一撃で仕留める暗殺者の剣――総司はそれを何度も目の当たりにしてきた。だからこそわかる。
(河上だ…)
永倉は動揺を隠せない島田の背を叩く。
「島田、後のことは頼む。…しっかりしろ」
「はっ…はい!」
「手の空いている隊士たちは続け!河上を捕縛する!」
「はっ!」
「おぉぉ!」
一番隊の精鋭と、二番隊の血気盛んな隊士たちが唸り声を上げながら駆け出した。そんななか、
―――呼ばれている。
総司はそう思った。


丁度同じ頃、土方は北野天満宮付近へとやってきた。この先にあるのが上七軒だ。
(気乗りがしない…)
上七軒とは因縁がある。君菊だけではなく明里もここの置屋にいた…それ故に、君菊が亡くなったあと近づくことすら避けてきたのだ。
けれど土方には確かめたいことがあった。
(君鶴…と言ったな)
土方が懇意にしている女がいる…そんな噂の出所がこの上七軒だったのだ。
監察方や協力者に調べさせたところ、懇意にしているだけではなく身請けの予定まであるなどと具体的な噂になっているらしい。当の君鶴という女も肯定も否定しないそうで、噂はどんどん広まって、近藤の耳にまで届いてしまった。

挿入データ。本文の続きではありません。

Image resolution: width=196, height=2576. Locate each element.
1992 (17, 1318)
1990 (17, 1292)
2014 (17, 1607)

それなりに名を馳せている新撰組の『鬼副長』の女…一度ご尊顔を拝みたいなどと商売に使われているなら不愉快であるし、迷惑甚だしい。
(一言、釘を差せばよいだろう)
そう思い足を運んだのだが、当然気乗りしない。土方は上七軒に向かう前に気分を落ちつけようと北野天満宮の境内へと向かった。

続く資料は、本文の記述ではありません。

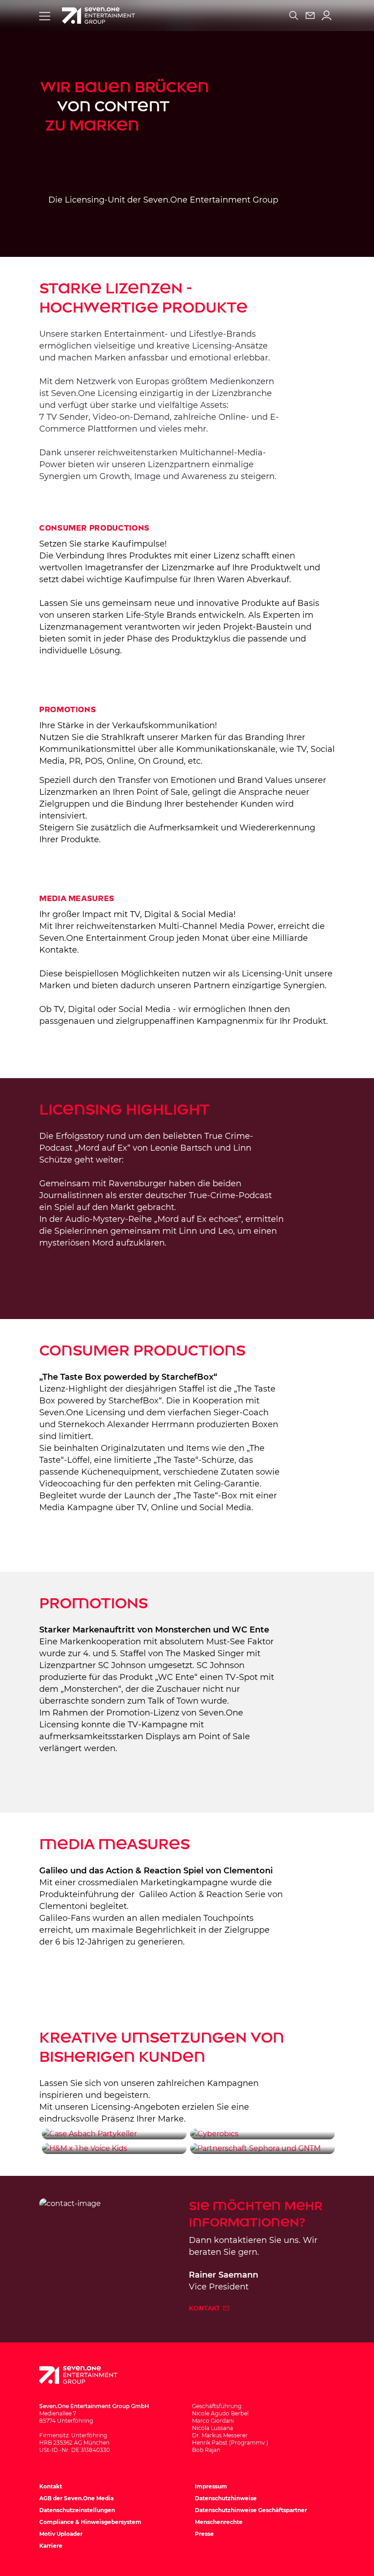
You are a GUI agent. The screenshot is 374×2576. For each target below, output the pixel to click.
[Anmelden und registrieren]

初春には梅の花を咲かせ、秋には紅葉と目を楽しませる境内の木々だが、残念ながら冬が近づきそのほとんどが落ち葉となっていた。地面の枯葉を踏みしめながらゆっくりと歩く。見頃を越えた天満宮には人の姿はない。厳かな雰囲気を独り占めしているような気持ちは悪くない。
「…っと、」
そんな優雅な気持ちでいたところ、少し先の木に一人の女が佇んでいた。長い髪を耳元で結い寛いだ雰囲気で木を見上げている。
不思議なことに、この広い境内の中でその木だけが未だに鮮やかな紅葉に彩られていた。